Этот мир — каста, он закрыт для посторонних, в нём есть и высшие ступени, и клоака, он строго иерархичен и подчинен одному — альтернативному образу жизни. В нём свои законы и представления о красоте, любви, дружбе, деловом партнерстве. Многие сильные мира сего открыто признают свою принадлежность к этому кругу, они там, высоко на Олимпе. Другие служат им, ползают у подножия. Не вывернуться было бы Сергею без Макса.
Нет, Залесский бы не погиб, раздавленный колесом Фортуны. Он был молод, красив, неопытен и представлял собой замечательный «товар». Сведущие в подобной торговле люди сейчас же подобрали бы его, и Сергей пошел бы по рукам. Он стал бы циничен, жесток, любовь пересчитал на баксы и евро. Он пробился бы наверх, как и хотела его мать, но только не там, не в том мире, где она жила в нищете.

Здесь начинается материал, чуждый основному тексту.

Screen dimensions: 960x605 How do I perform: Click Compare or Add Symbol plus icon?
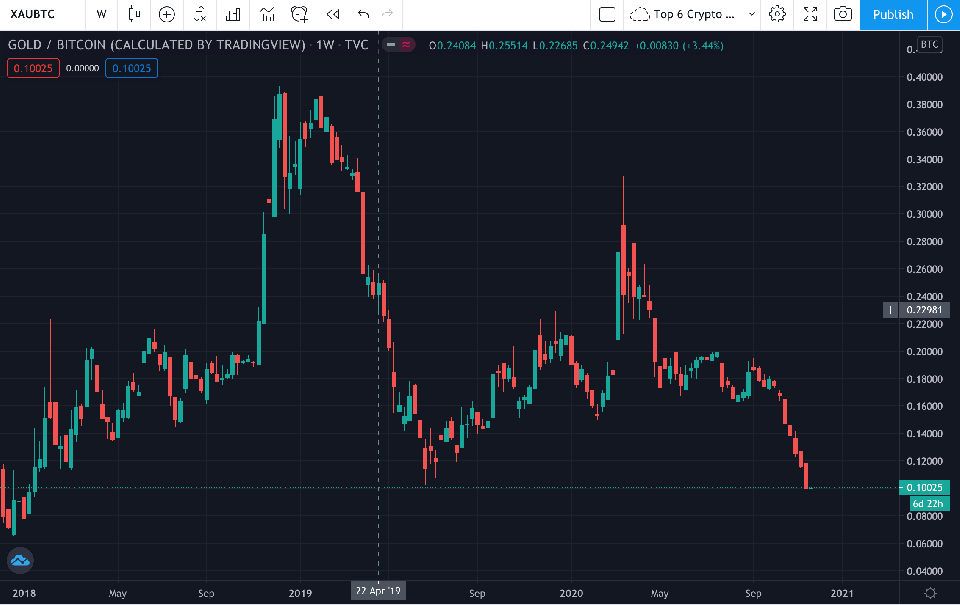click(167, 14)
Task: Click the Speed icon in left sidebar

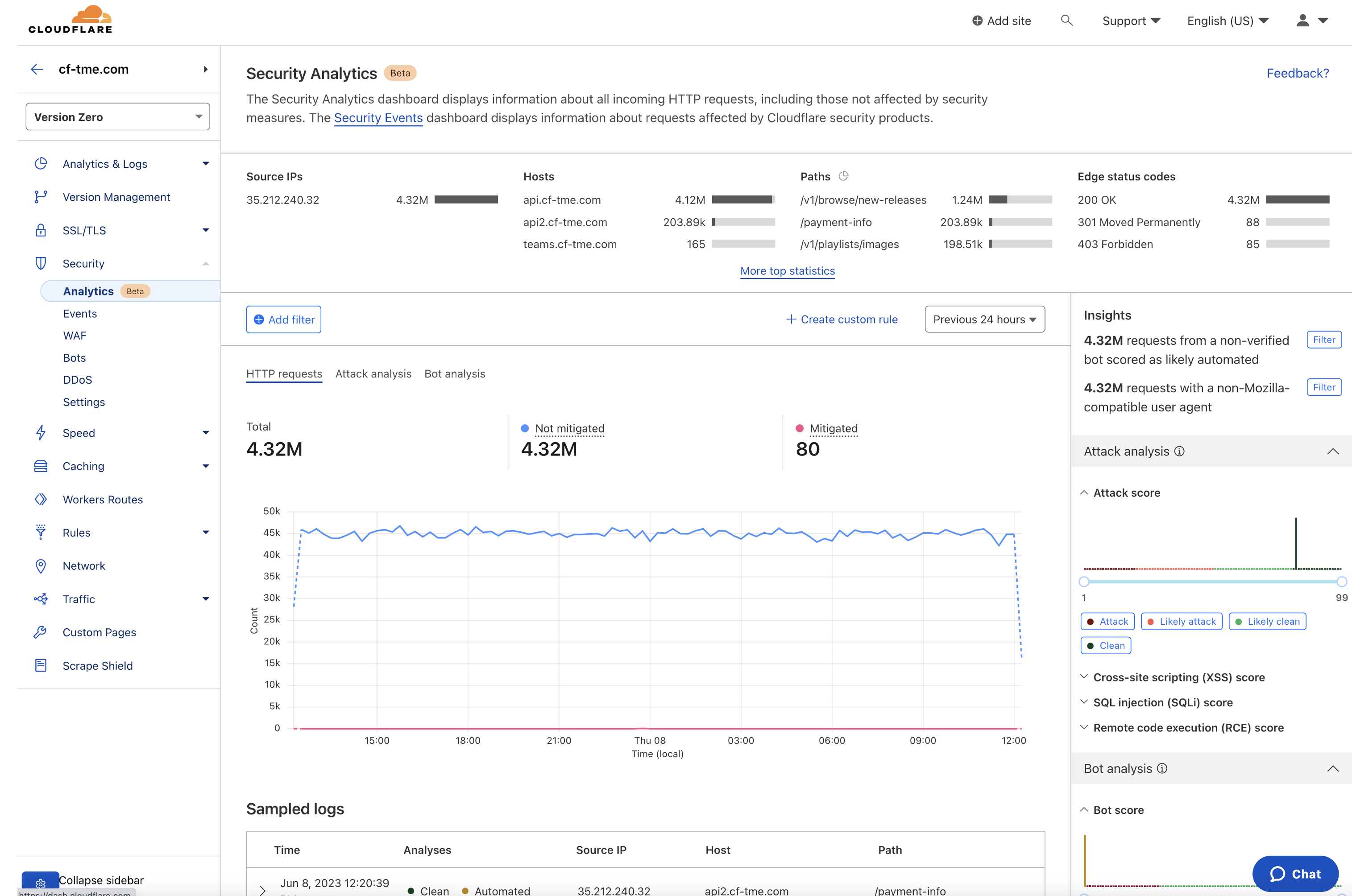Action: click(x=40, y=432)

Он вплотную подошел к тому, чтобы «сесть на иглу», но остановился, последнего шага не сделал глубоко внутри оставалось чистое, нерастраченное, сокрытый свет. В Сергее всё ещё жил танец. Залесский тосковал по балету и, ни на что не рассчитывая, просто для себя вставал к палке и до изнеможения тренировался, возвращал себе прежнюю гибкость и владение балетной техникой.
Максим встал между Залесским и враждебным миром, оберегал и защищал. Взамен хотел любви, но Сергей ничего не мог дать. Все в нем выгорело, растратилось или застыло. Кроме стремления к танцу. А Макс был рядом. Может, и не получалось любви, но дружба-то была!
Залесский мечтал о театре, знал, что и теперь это может быть реально — иначе, чем по окончании училища, но реально. А Максим не отставал, убеждал и подталкивал к действию. Да, возможно и выгоду преследовал, так тратили же вместе. В обидах Сергея все-таки ревность рулила, в оба уха нашептывала, первой скрипкой разливалась. Позволяя себя любить, Сергей требовал верности. А Макс её не соблюдал, еще и махинацию с квартирой провернул. Пусть и в пользу Залесского, так ведь не спросил, умнее всех, юрист хренов. Тогда надолго разошлись, Сергей думал — совсем, но нет, Максим опять нашел его и потащил в танец. Через год Сергей поступил в балетный коллектив Ефима Манфея.
Слава пришла к Залесскому сразу. И опять он жил как в тумане, всецело отдаваясь своей мечте. В любовь он больше не верил, но у него был друг, с которым Сергей мог создать хотя бы видимость любви. Главной же любовью стал театр. Необычные постановки, смешение балета и пластики, которое перечёркивало все классические нормы, труд до седьмого пота, перегрузки и напряжение. Но потом свет рампы, слепящие софиты, затаённое дыхание зрительного зала, овации, цветы, слава.
Восхищение публики сторицей окупало все трудности. Сергею казалось, что он достиг своей мечты, что именно к этому и стремился.
Гастроли по всему миру на некоторое время вообще стёрли из мыслей Сергея его родной Питер. Он не скучал по городу, да и некогда было.
О родных, особенно об отце, он старался не думать. Но слова, сказанные невзначай, оказались пророческими — Сергей сломал ногу на репетиции, он серьёзно повредил колено и вынужден был надолго отказаться от танца. Конечно, травмы случаются у танцовщиков любого репертуара, можно просто идти по улице, упасть на ровном месте и поломаться. И всё-таки дыма без огня не случается — в коллективе Ефима Манфея травматизм был высокий. Именно потому, что новации, которые так нравились публике, обеспечивали зрелищность без особой заботы о безопасности. Смешение балета и гимнастики давало замечательный сценический эффект, но ставило под угрозу людей, так как превышало технические возможности танцовщиков. Как делать то, что требовал Манфей, в балетных классах не учили. И, наверно, вообще нигде не учили. Если у человека хватало смелости и умения, он выходил невредимым, но стоило один раз оступиться, в прямом смысле этого слова, и можно было проститься с профессией.